Should Rick Santorum Skip the Florida GOP Primary?

  • (Photo: The Christian Post/Paul Stanley)
    Republican presidential hopeful Rick Santorum campaigning in Myrtle Beach, South Carolina. January 16, 2012.
January 23, 2012|4:56 pm

Former Pennsylvania Sen. Rick Santorum has taken his third place finish in the South Carolina GOP primary and is heading to Florida in hopes of rallying the evangelical base. The only problem is, there are fewer social conservatives in the Sunshine State which makes some wonder if Santorum should bypass Florida altogether.

Like the roller coasters that dominate the coastline of Myrtle Beach, Santorum's week in South Carolina had it's up and downs. It hit its peak when he learned he actually won the Iowa caucuses, defeating former Massachusetts Gov. Mitt Romney by over 30 votes – a much larger margin than Romney's supposed 8 vote margin reported on the night of the election.

Yet for all the time and effort he put into South Carolina, Santorum still couldn't convince enough of the state's social conservatives to come his way, losing most of them to former Speaker of the House Newt Gingrich.

That is causing some political analysts to question if Santorum should skip Florida and instead, spend time raising money and preparing for states where he has a better shot of winning.

Mike Bayham is a Louisiana political consultant and has been a Santorum supporter since August of 2011.
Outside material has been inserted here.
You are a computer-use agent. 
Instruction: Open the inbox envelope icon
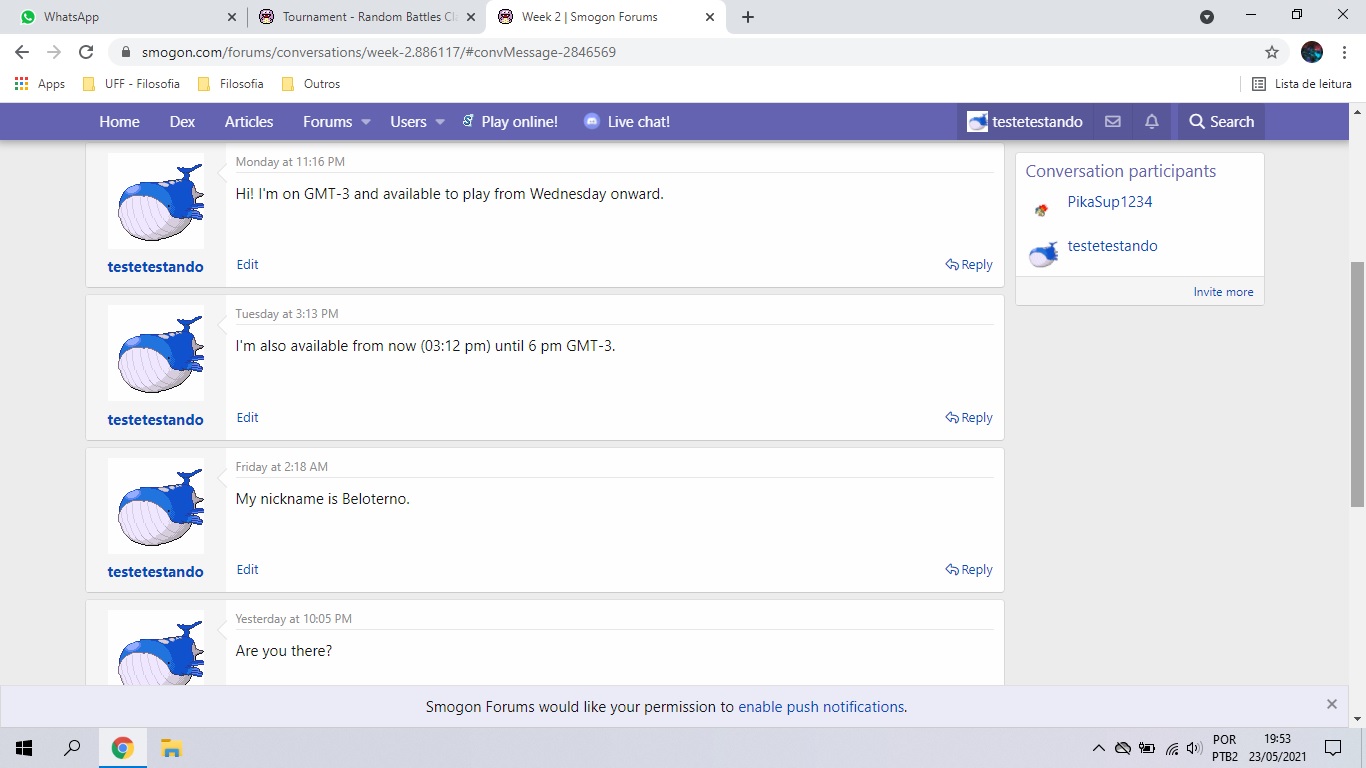pyautogui.click(x=1112, y=122)
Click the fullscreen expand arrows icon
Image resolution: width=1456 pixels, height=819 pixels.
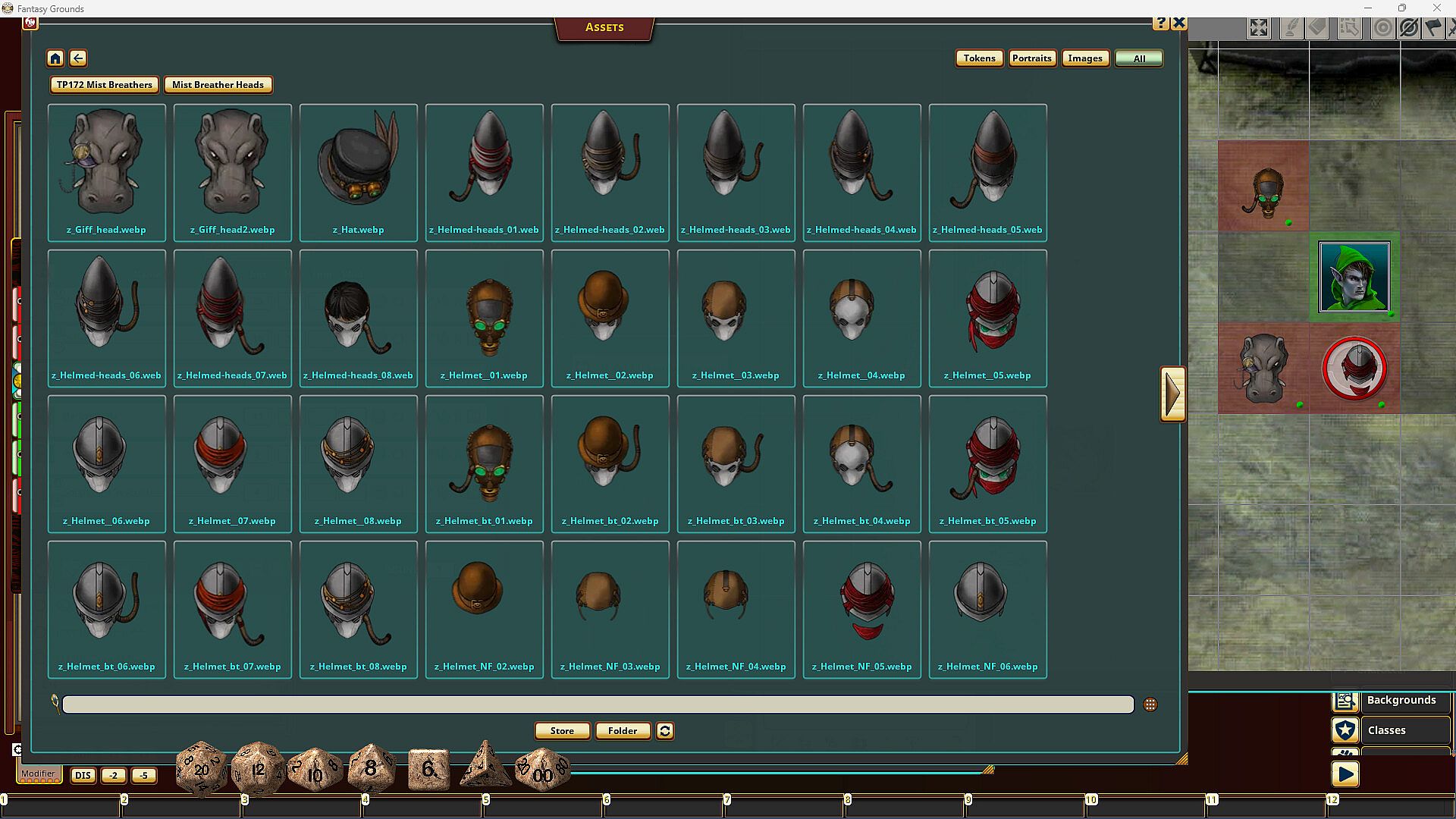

"I've supported Rick Santorum because he was the most credible conservative in the race for the White House not saddled with compromising personal baggage," said Bayham in an email to The Christian Post. "I think Santorum [should] just drop back, not drop out ... meaning skip Florida and focus his time and resources in other states where he can collect delegates and remain a part of the conversation."
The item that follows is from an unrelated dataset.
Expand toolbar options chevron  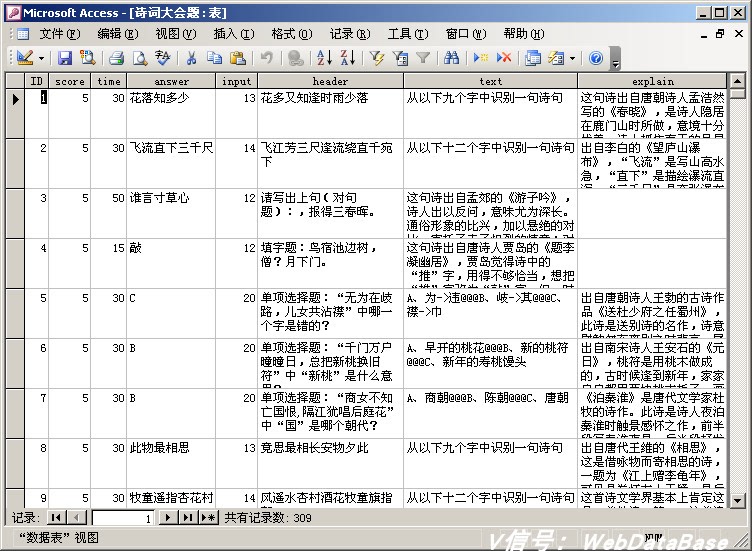coord(616,59)
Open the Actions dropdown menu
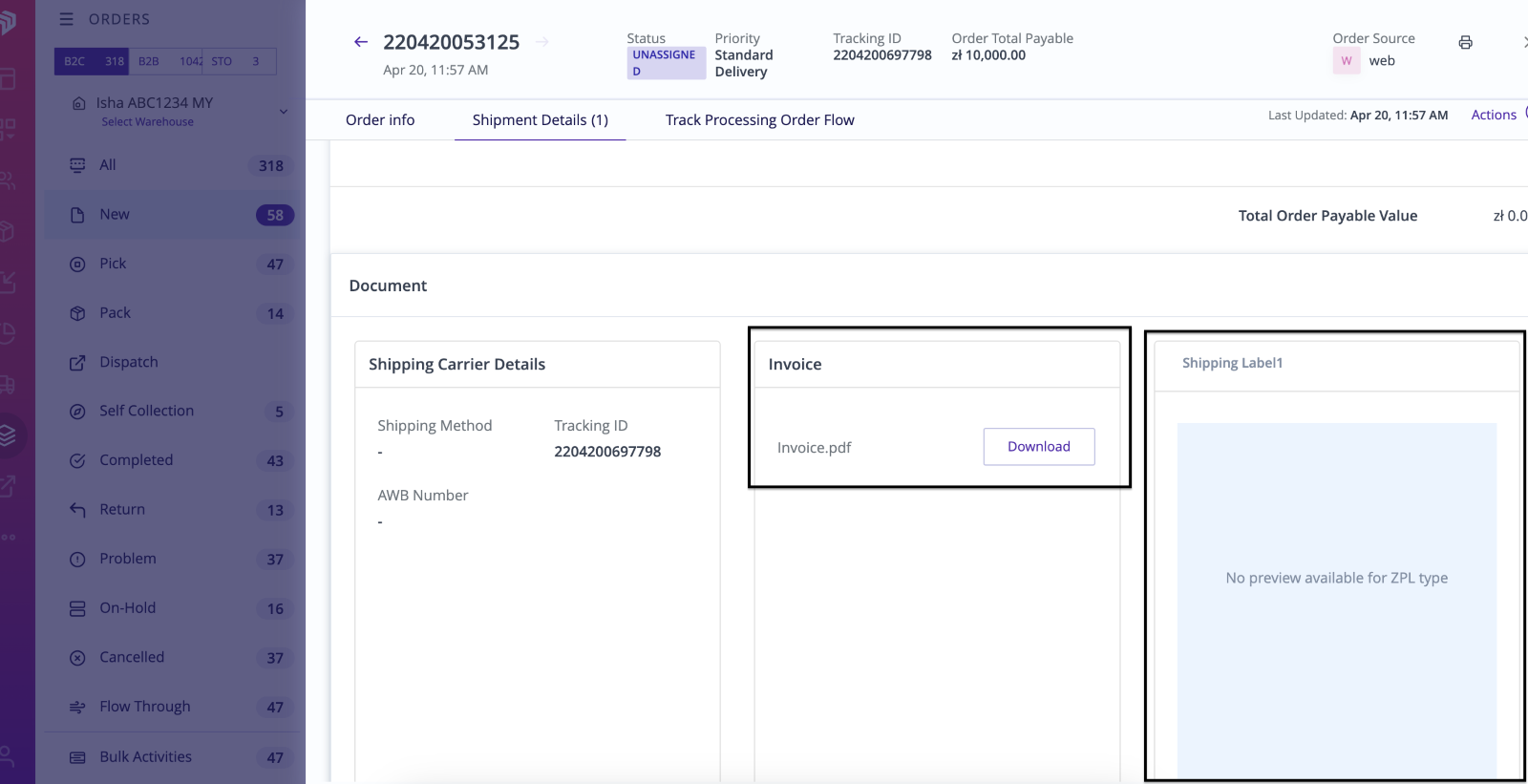The height and width of the screenshot is (784, 1528). [1493, 115]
Bayham is not alone in his position. The premise behind the idea stems from the fact that Santorum doesn't have the resources to go head to head with either Romney or Gingrich in a state with so many media markets.
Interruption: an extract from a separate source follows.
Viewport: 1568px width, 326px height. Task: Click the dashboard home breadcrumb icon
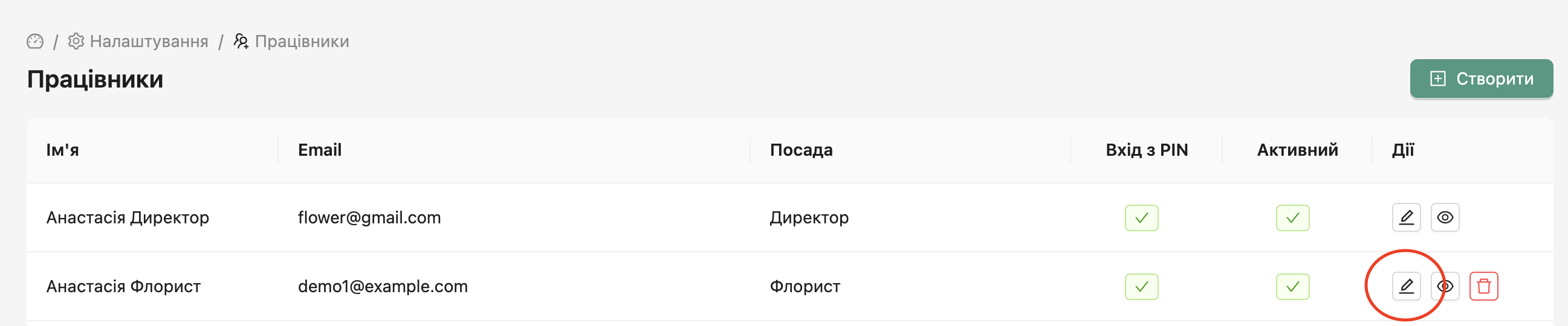coord(35,42)
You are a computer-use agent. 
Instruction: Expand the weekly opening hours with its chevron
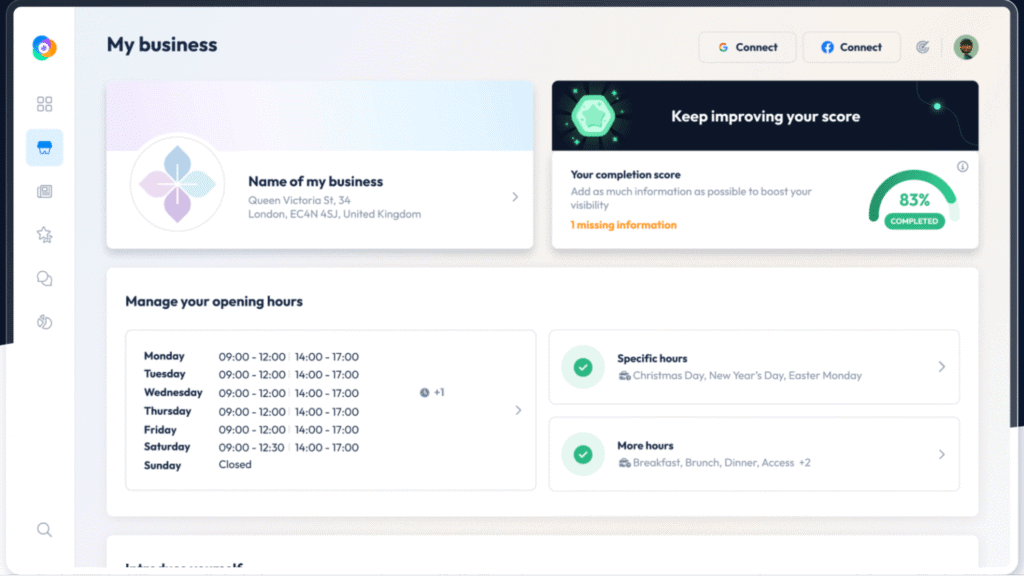[518, 410]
"The next battle is the Florida primary. Paul has already stated he intends to skip the Sunshine State and focus his resources on scooping up delegates (not necessarily victories) elsewhere," explained Bayham. "Santorum has defiantly declared he is going to fight in Florida, which in my opinion is a terrible idea."

Although some believe Santorum would be better served by avoiding the Sunshine state, that doesn't appear to be a strategy the campaign is even considering.

The Santorum camp is dismissing the idea that a Gingrich victory in South Carolina framed the Florida primary as a Mitt versus Newt matchup.

"You have three candidates who can be president," Santorum told Politico. That wasn't the case moving into South Carolina," referring to the race prior to former Utah Gov. John Huntsman's and Texas Gov. Rick Perry's withdrawals last week. "Florida can now step back and say, 'Okay … who is the candidate that we here in South Florida should put our seal of approval on?"

Another challenge the Pennsylvania native faces is that Romney began building support among Florida evangelicals several months ago by naming several high-profile pro-family leaders to his Social Conservatives Statewide Steering Committee such as Agriculture Commissioner Adam Putnam, State Senator Anitere Flores and former State Senator and board chair of Florida's Faith and Freedom Coalition.

"Mitt Romney is pro-life and is a true conservative on issues of family and faith," said Romney Social Conservatives State Co-Chair Pat Neal in a statement last November.

Still, Santorum seems convinced he needs to take the fight to Gingrich in Florida. One reason may be the perceived weakness Gingrich has among congressional conservatives.

"When Newt was speaker of the House, within three years conservatives in the House of Representatives tried to throw him out and in the fourth year they did," Santorum told reporters on the eve of the South Carolina primary. "Why? Because he wasn't governing as a conservative! He didn't live up to everything he said he was going to do as speaker. If you look at what he tried to do and what he accomplished, it just didn't match with what he said."

The foursome, including Texas Rep. Ron Paul, will go head to head on Monday evening in the first of two debates before next week's Florida primary.

"Whether or not the Santorum campaign wants to admit it, a vote for Santorum on Jan. 31 is a vote for Romney," Bayham said. "I just don't want to see him spend all his resources and see little or nothing in return."